Niemieckie służby od dawna wiedziały, że Anis Amri jest gotowy do ataku
Niemieckie służby od dawna wiedziały, że Anis Amri, domniemany sprawca niedawnego ataku terrorystycznego w Berlinie, jest islamskim radykałem gotowym do dokonania zamachu - poinformował w czwartek "Sueddeutsche Zeitung", powołując się na nowe ustalenia śledztwa.
Według dziennika, niemieckie służby 14 grudnia sporządziły ostatni profil osobowy Amriego, zbierający wszystkie informacje na jego temat, które w połączeniu z innymi dostępnymi danymi o nim powinny były zaalarmować służby.

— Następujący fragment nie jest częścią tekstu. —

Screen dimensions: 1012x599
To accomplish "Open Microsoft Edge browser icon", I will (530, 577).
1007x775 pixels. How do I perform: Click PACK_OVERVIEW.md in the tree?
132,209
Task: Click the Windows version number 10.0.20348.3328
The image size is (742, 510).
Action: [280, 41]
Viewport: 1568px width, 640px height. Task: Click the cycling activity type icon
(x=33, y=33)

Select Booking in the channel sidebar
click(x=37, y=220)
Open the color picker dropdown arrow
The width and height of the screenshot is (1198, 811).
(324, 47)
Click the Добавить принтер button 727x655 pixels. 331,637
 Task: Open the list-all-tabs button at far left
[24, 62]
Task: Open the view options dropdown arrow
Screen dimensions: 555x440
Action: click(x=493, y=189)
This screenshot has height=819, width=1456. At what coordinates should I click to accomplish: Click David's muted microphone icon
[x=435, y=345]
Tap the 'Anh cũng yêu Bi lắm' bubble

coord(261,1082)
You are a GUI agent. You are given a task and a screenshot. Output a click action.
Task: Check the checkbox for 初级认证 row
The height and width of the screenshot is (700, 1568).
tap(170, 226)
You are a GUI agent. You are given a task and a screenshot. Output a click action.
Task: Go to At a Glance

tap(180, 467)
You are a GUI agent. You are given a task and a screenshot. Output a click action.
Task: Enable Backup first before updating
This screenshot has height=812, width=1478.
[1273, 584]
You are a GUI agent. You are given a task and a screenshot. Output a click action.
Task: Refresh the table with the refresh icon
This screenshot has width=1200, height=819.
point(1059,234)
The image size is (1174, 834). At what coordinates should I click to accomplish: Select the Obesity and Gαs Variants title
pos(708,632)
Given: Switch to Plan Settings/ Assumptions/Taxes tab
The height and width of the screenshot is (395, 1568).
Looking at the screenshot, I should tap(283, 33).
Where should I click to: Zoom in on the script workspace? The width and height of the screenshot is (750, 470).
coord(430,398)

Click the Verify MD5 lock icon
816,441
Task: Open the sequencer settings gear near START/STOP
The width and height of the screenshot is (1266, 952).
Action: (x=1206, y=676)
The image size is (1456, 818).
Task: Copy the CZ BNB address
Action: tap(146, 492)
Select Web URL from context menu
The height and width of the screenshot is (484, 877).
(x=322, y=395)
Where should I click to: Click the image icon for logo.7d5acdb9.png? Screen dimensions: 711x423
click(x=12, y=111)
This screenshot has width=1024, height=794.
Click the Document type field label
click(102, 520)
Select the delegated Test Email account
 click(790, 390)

Salafita i radykalny fundamentalista
W profilu podano, że Tunezyjczyk dopuszczał się drobnych przestępstw, znał pięć języków obcych (niemiecki, arabski, włoski, hiszpański i francuski) i kontaktował się z osobami z otoczenia znanego w Niemczech islamistycznego kaznodziei Abu Walaa. Zamieszczono tam także wszystkie osiem nazwisk, jakimi posługiwał się Amri od przybycia do Niemiec w 2015 roku. Informowano, że często zmienia miejsce zamieszkania, wykazuje znajomość policyjnych procedur i skłonność do działania w konspiracji.
"Sueddeutsche Zeitung" przyznaje, że "wszystkie te cechy Amri dzielił z wieloma innymi osobami zakwalifikowanymi jako niebezpieczny element, obserwowanymi przez służby bezpieczeństwa". Dziennik podkreśla jednak, że w jego przypadku wiadomo było więcej - Krajowy Urząd Kryminalny w Duesseldorfie określił Amriego jako salafitę i radykalnego fundamentalistę, a policja w Dortmundzie zaklasyfikowała go jako sympatyka dżihadystycznej organizacji Państwo Islamskie.
"Służby wiedziały nawet, że Amri szukał w internecie instrukcji budowy bomby rurowej oraz że interesował się procesami chemicznymi pozwalającymi na wyprodukowanie materiału wybuchowego", a także wiedziały co najmniej o jednej rozmowie na chacie z lutego br., w której Amri prawdopodobnie zaproponował siebie jako zamachowca samobójcę, a rozmowę prowadził najprawdopodobniej z członkiem IS" - pisze niemiecka gazeta.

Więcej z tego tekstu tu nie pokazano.